I came across an article this morning featuring information about a recent study done by psychologist Julie Exline at Case Western Reserve University. She was researching anger towards god when bad shit happens. Quoting from Business Week:
Exline’s study analyzed the results of five previous studies that examined people’s relationships with God, particularly during times of personal crisis or disappointment.
In addition to finding that those who were more religious were less likely to be angry with God, the researchers found that certain types of religions, specifically Protestant Christians, were slightly less likely to get angry with God in the face of personal problems.
Interestingly, those who don’t believe in God or question God’s existence reported more anger at God than people who said they believed.
Other groups that were more likely to be angry at God when something bad occurs in their lives include younger people and whites, according to Exline.
Exline said that the anger people feel toward God often parallels the anger that people may feel in other relationships.

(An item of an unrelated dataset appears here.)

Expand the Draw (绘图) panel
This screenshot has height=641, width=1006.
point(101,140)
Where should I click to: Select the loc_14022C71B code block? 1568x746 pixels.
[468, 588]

For example, if someone sees God as responsible for what goes on in their lives, they may feel betrayed by God when they receive a cancer diagnosis, as if God abandoned them in their time of need.
I bold a bit there because I feel like pointing out that anger toward a god can certainly lead people toward questioning his ability to give a damn. And, this questioning of a very basic faith-based principle can eventually lead to people toward giving up the remaining assumptions that he exists. But the anger in cases like that aren’t rails against a god, necessarily. Instead it might be aimed more toward the system that treats this supernatural mysticism as a Truth as real as the existence of the chair you’re sitting on, a truth that has no real legs of any kind to stand on. If atheists or agnostics ever come across as angry at a god, it’s far less about an actual deity and more about the beliefs that are still so damned prevalent when they should be irrelevant by now.
“Anger at God can become a vicious cycle for some,” said psychologist Simon Rego, director of the cognitive behavior therapy program at Montefiore Medical Center in New York City. “You may think God has turned His back on you, then you feel guilty for feeling angry and that makes you feel more depressed, which then makes you more angry.”
Rego pointed out that it’s not unhealthy to feel some anger. “All emotions are there for a good reason,” he said, but if the anger is very distressing to you or it starts to disrupt your normal life, it may be time to get help.
“When you stop doing what’s important to you or you can’t function, get some help,” said Rego, adding that when you’re angry at your spouse, you eventually let go of that anger and heal, which often makes the relationship stronger. If you were to stay angry indefinitely, it would have serious effects on your marriage.
“If you’re angry with God and you stop going to church, you’re letting your anger stop you from doing something that’s been of value to you,” he said.
I’ll bet a cookie that Rego is a regular church-goer who doesn’t understand the atheist mindset.
I’m a unique case; I’ve always been an atheist, but I have friends who went through the pain of de-conversion and have come out of it whole and at peace with their decisions, even when it’s meant losing contact with loved ones because of them. They aren’t angry people, either.
If anger toward a deity has led you to question the existence of said deity to the point where you might very well walk away from every belief you ever had about said deity, then now is the perfect time to Google the town you are living in and add the word “Freethinker” or “humanist” into the search field. See what kind of local support you have in your area that will help you cope with the loss of something you no longer hold dear.
If there’s nothing in your area, there are numerous support groups online that you can join instead. You’re not wrong to question this stuff and getting angry over it is a good first step to getting out of it. The article suggests talking spiritual problems over with the clergy or sympathetic psychologists but talking it over with people who’ve gone through the very same thing you’re going through might be the better bet.
Think about it. Don’t let your clergy figures leave you thinking we’re all demons over here. We’re not. We’re just ordinary people, living ordinary lives, law abiding, orderly, and (for the most part) good without gods. It’s an option, is what I’m saying, and it might be a far more beneficial one in the end than it may seem on the surface. Think about it.